» WRITTEN EXERCISE:
Work out how many lines of the records contain the string "what", with case counting, and give only that number.

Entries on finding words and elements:
━━━━
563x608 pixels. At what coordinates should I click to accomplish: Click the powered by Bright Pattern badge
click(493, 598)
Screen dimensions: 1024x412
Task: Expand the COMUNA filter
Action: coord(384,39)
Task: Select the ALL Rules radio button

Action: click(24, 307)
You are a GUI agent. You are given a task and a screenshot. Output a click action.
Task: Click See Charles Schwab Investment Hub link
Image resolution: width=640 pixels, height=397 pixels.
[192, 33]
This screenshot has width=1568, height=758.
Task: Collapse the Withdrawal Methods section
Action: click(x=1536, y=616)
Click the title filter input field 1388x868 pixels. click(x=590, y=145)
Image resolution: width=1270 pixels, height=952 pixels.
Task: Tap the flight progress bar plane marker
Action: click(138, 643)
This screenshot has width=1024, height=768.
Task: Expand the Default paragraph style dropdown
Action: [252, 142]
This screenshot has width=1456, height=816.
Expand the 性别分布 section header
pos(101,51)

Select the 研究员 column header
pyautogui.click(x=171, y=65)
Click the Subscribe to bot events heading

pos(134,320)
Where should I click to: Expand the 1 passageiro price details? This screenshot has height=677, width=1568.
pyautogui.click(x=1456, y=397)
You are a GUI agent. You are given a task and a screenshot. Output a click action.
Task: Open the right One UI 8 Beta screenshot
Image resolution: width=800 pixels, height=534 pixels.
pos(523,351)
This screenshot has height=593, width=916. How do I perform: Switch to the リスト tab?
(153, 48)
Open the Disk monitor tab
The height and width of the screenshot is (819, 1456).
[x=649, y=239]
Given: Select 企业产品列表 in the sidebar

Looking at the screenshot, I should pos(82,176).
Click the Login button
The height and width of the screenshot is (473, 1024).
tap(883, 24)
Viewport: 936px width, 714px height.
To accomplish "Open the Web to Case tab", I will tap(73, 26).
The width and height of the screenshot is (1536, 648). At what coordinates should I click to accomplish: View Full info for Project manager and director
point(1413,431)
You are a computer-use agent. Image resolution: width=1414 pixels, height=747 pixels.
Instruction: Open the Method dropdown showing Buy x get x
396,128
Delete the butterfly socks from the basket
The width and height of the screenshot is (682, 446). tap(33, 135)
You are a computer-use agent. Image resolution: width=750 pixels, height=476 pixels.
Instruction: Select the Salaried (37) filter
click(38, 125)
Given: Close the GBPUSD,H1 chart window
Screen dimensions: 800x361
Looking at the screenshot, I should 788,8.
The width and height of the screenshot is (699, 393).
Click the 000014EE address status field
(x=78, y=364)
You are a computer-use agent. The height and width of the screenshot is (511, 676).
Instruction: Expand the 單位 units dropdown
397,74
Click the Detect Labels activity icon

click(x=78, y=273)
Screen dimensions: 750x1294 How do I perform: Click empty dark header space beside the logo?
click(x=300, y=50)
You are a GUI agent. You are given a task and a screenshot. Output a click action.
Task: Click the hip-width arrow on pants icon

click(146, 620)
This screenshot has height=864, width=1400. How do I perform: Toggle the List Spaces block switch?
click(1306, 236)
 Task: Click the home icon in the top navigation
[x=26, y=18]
━━━━
» COMPLETE ANSWER:
2